Я вежливо молчу. Да и сказать мне по существу нечего. Хочется спать. Но едва ли получится, так как постовая предупредила, что специально поменялась сменой под меня. Сама не заметив откровенной двусмысленности сказанного. От жары или по какой иной причине халат у сестрички одет практически на голое тело. Под мышками образовались тёмные круги и мне чудится неуловимый запах мускуса. Вырез халата демонстрирует, что её лифчик прослужит долго - его берегут и не надевают на дежурстве.

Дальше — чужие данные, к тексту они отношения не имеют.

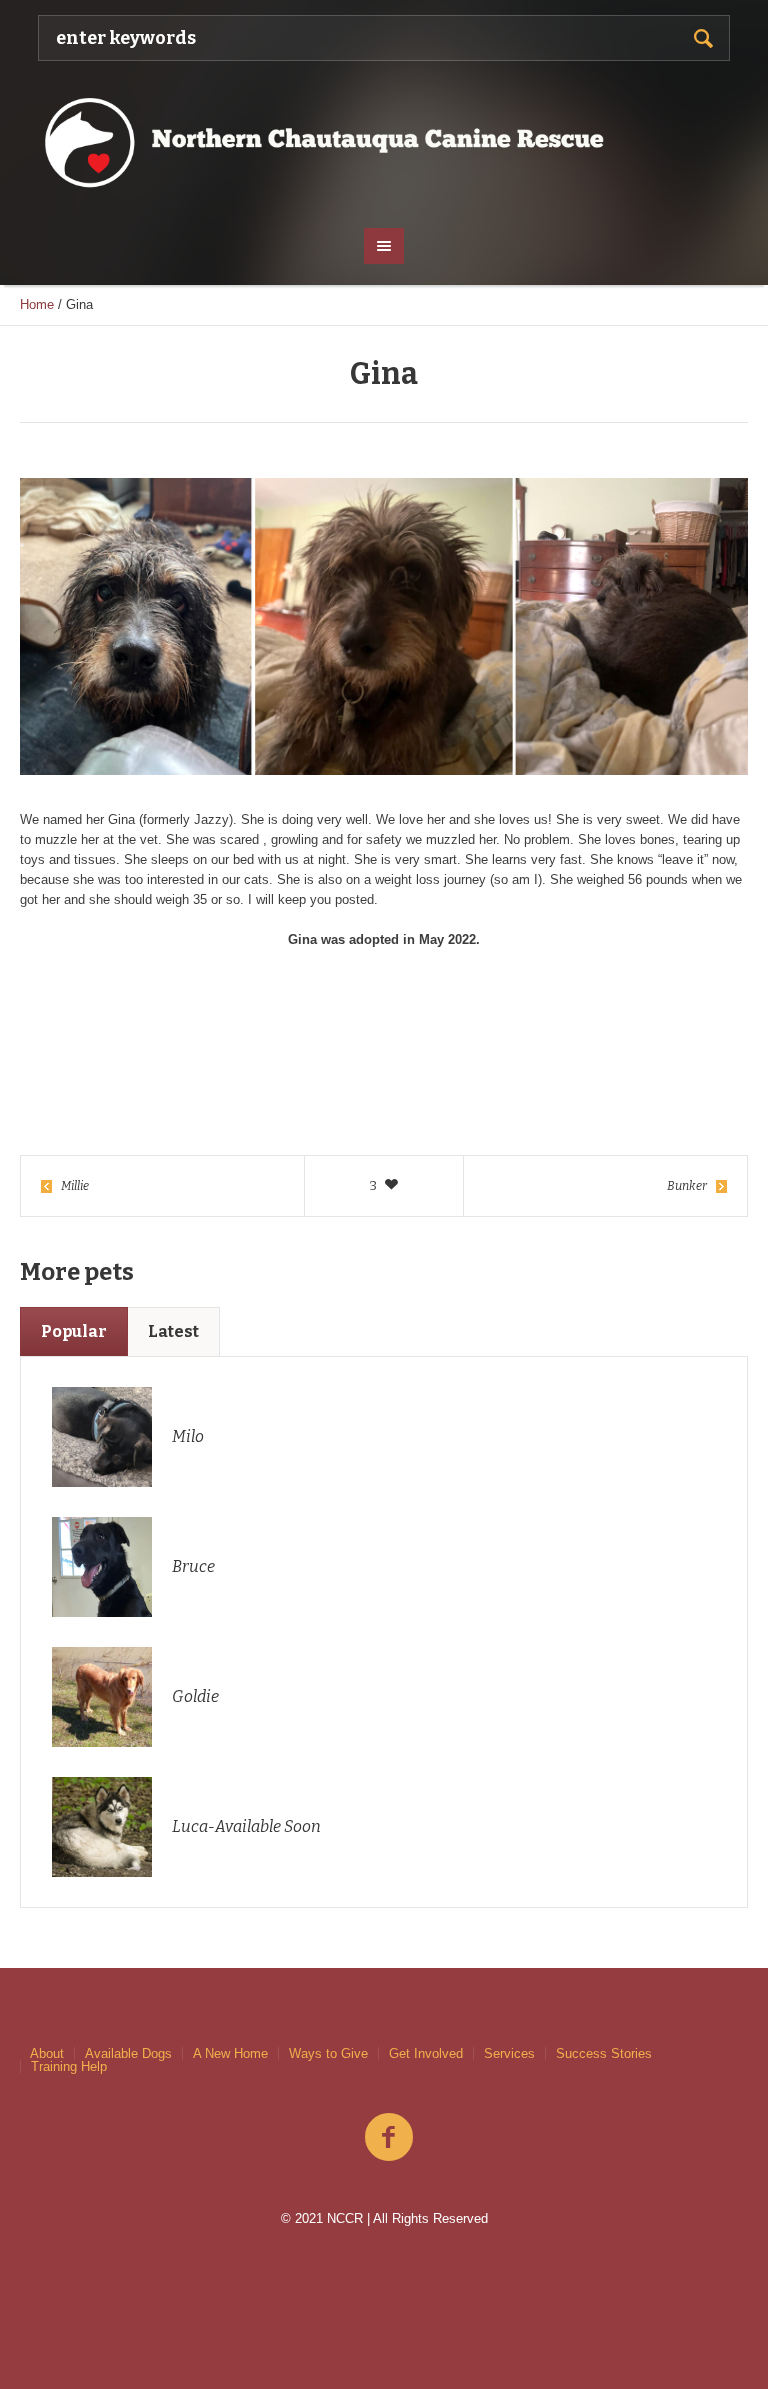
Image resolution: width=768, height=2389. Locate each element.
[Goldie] (102, 1696)
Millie (75, 1186)
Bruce (193, 1566)
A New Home (230, 2053)
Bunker (687, 1186)
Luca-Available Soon (246, 1826)
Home (37, 304)
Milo (188, 1436)
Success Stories (604, 2053)
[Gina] (384, 626)
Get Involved (426, 2053)
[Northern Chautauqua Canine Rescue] (383, 142)
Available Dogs (128, 2053)
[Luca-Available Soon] (102, 1826)
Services (509, 2053)
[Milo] (102, 1436)
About (47, 2053)
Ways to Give (328, 2053)
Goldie (195, 1696)
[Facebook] (389, 2138)
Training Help (69, 2066)
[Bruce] (102, 1566)
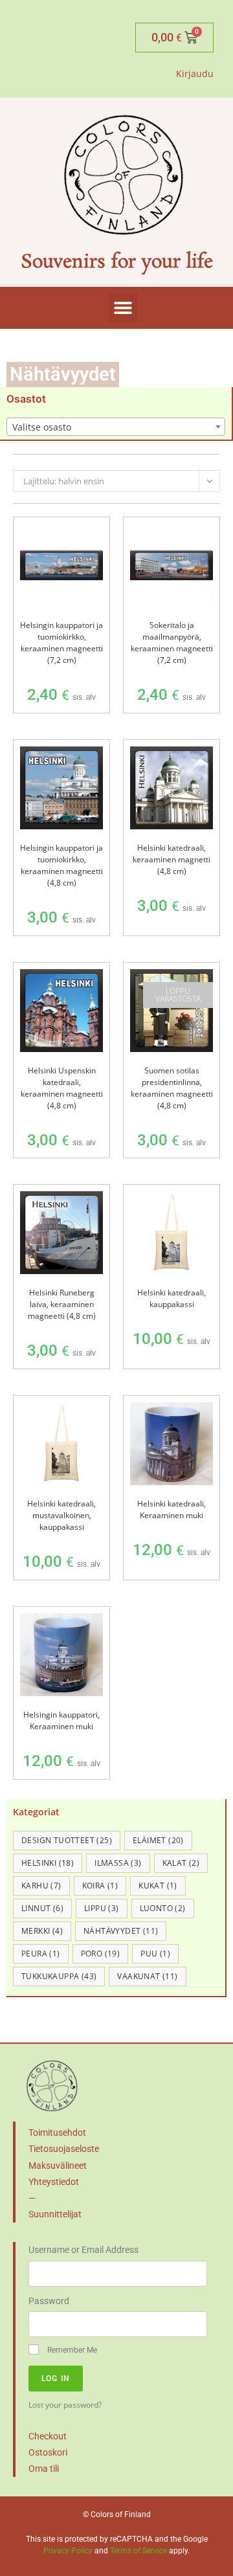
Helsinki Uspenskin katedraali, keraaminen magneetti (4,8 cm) (62, 1088)
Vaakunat (147, 1976)
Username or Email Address (83, 2250)
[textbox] (116, 427)
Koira (100, 1885)
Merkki (42, 1930)
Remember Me (71, 2350)
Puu (155, 1953)
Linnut (42, 1908)
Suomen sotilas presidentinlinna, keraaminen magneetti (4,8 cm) (172, 1088)
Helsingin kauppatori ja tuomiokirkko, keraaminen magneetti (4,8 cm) (61, 865)
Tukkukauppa (58, 1976)
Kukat (158, 1885)
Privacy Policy (68, 2550)
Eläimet (158, 1840)
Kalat (181, 1862)
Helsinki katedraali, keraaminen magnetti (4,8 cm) (171, 859)
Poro (100, 1953)
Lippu (101, 1908)
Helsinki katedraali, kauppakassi (171, 1298)
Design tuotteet (66, 1840)
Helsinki (47, 1862)
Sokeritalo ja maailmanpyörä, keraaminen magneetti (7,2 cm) (172, 643)
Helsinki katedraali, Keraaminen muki (171, 1509)
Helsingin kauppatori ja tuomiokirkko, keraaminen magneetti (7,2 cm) (61, 643)
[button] (123, 307)
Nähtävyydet (120, 1930)
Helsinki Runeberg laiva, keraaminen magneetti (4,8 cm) (62, 1304)
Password (48, 2301)
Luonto (163, 1908)
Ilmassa (117, 1862)
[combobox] (115, 427)
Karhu (41, 1885)
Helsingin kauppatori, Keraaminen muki (61, 1720)
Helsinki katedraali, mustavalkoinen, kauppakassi (61, 1515)
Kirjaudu (195, 73)
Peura (40, 1953)
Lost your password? (65, 2404)
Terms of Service (138, 2550)
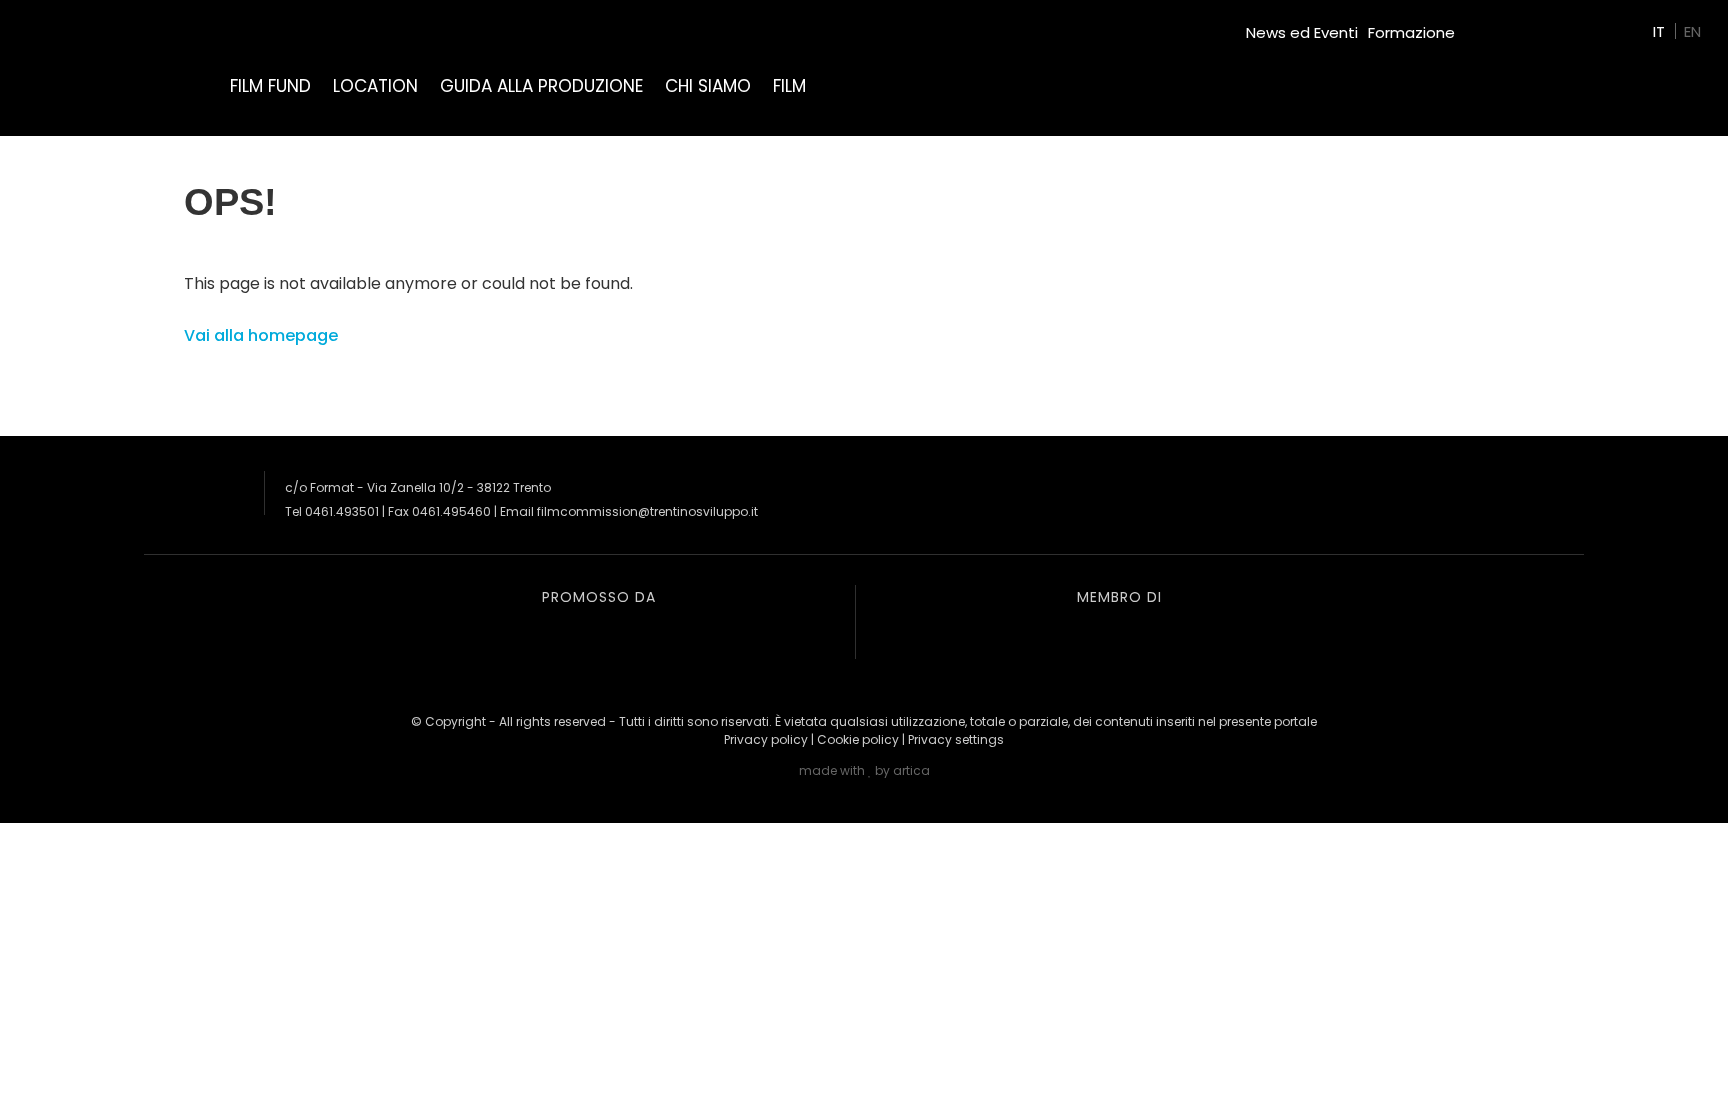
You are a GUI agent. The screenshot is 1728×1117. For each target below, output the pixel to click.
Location (375, 86)
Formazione (1411, 32)
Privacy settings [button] (956, 739)
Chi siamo (708, 86)
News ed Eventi (1302, 32)
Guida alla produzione (541, 86)
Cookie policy (858, 739)
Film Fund (270, 86)
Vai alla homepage (261, 335)
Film (789, 86)
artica (911, 770)
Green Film (1504, 24)
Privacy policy (766, 739)
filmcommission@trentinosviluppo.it (647, 511)
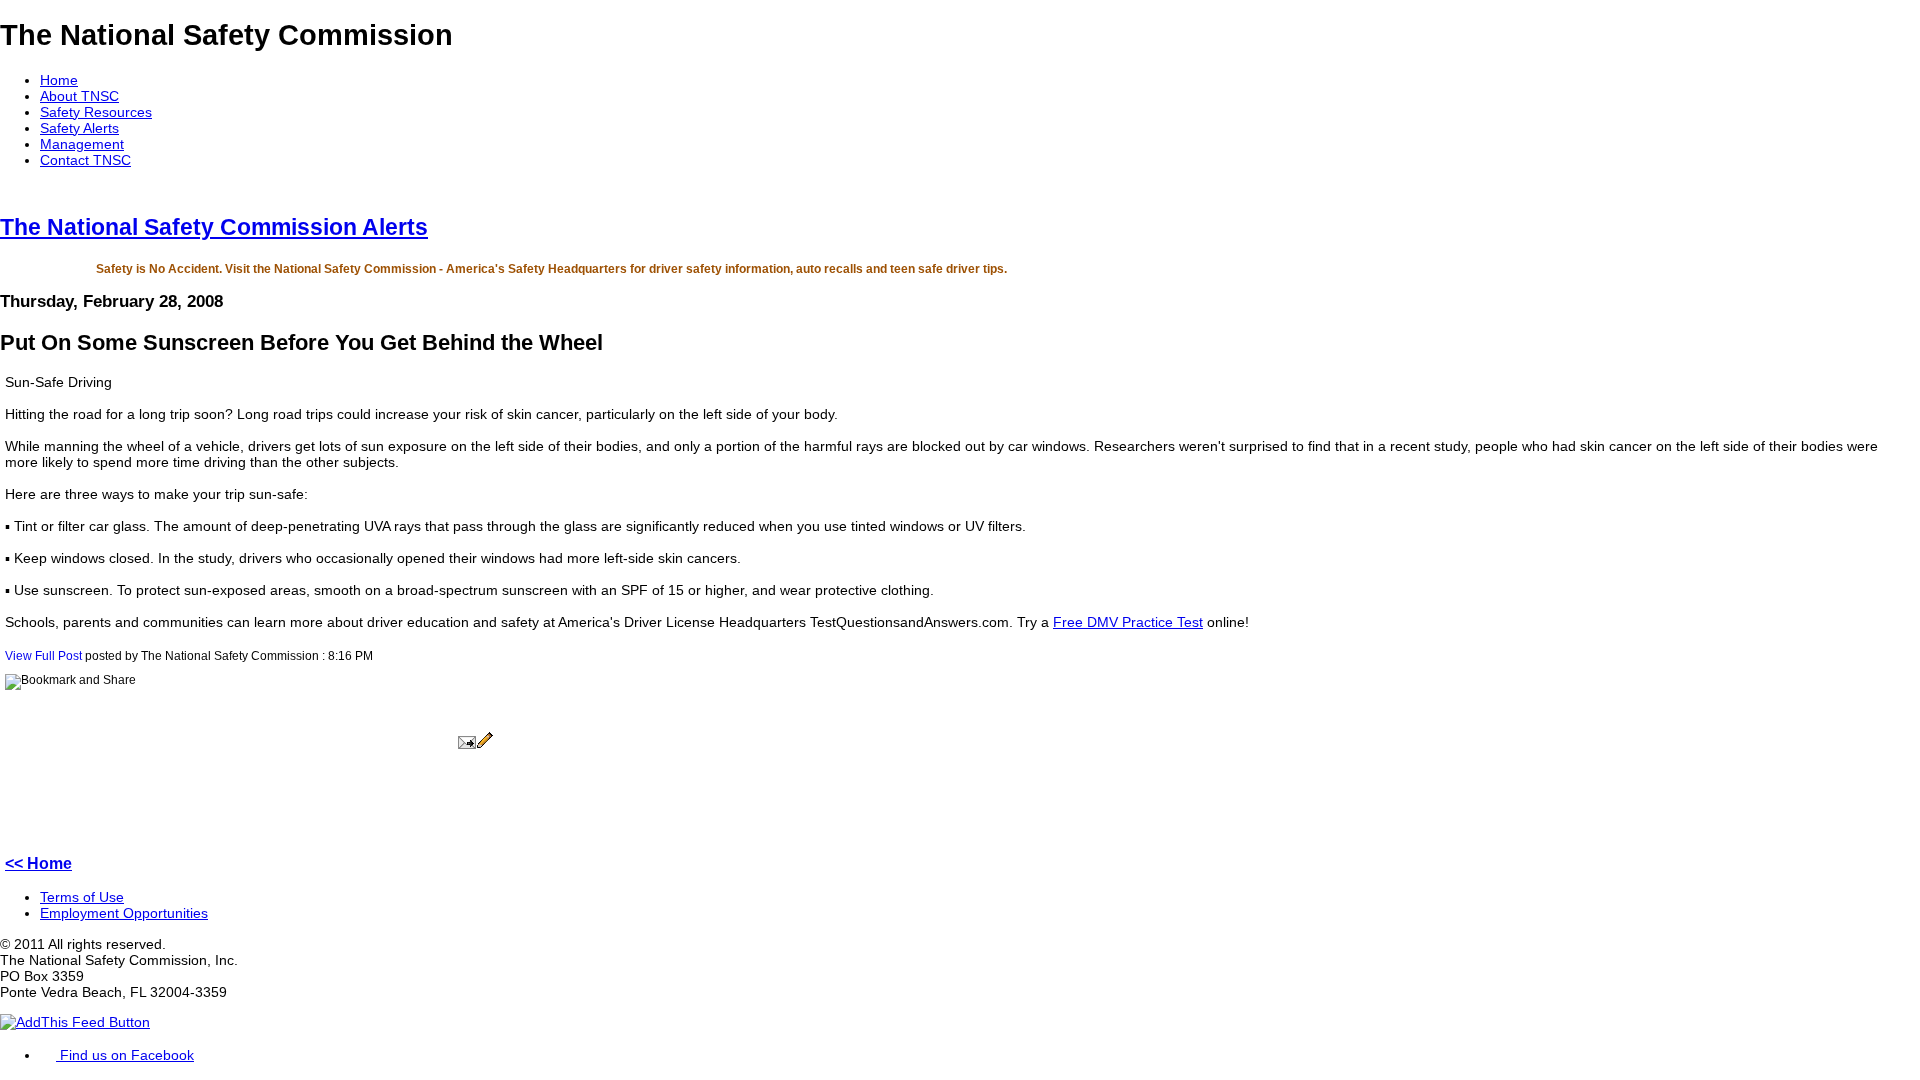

Но старик-хирург с изломанным постоянными дежурствами биоритмом не собирается спать. И мне не даёт. Его потянуло на воспоминанья, которым я из вежливости внимаю. Боже! зачем ты послал прободную язву и старого зануду, поманив вначале многообещающим декольте нарочито небрежно застёгнутого халатика?!

Я изображаю заботу. Иду смотреть пациента в палату, а вернее в декольте халата. Пациент храпит, капельница из красной, потрескавшейся от многоразовых стерилизаций резины вливает живительный физраствор. Надо же оказаться в такой периферии, где даже не подозревают о существовании одноразовых систем! Этой районной больнице, кроме медсестёр похвастаться нечем.

Возвращаюсь с надеждой, что доктор угомонился и приняв мой рапорт, отправится баиньки. Но нет! Старик явно решил доконать меня своей биографией.

Рассказ доктора

Сегодня особенная ночь. Точно такой же июньской ночью - даже дата дня совпадает - в моей жизни произошло главное событие. Теперь, на седьмом десятке, я могу заявить об этом с полной уверенностью. Ты похож на меня тогдашнего. Даже возрастом мы совпадаем, и я тоже тогда закончил четвёртый курс мединститута. Сдал сессию автоматом и отправился к тётке в Минск.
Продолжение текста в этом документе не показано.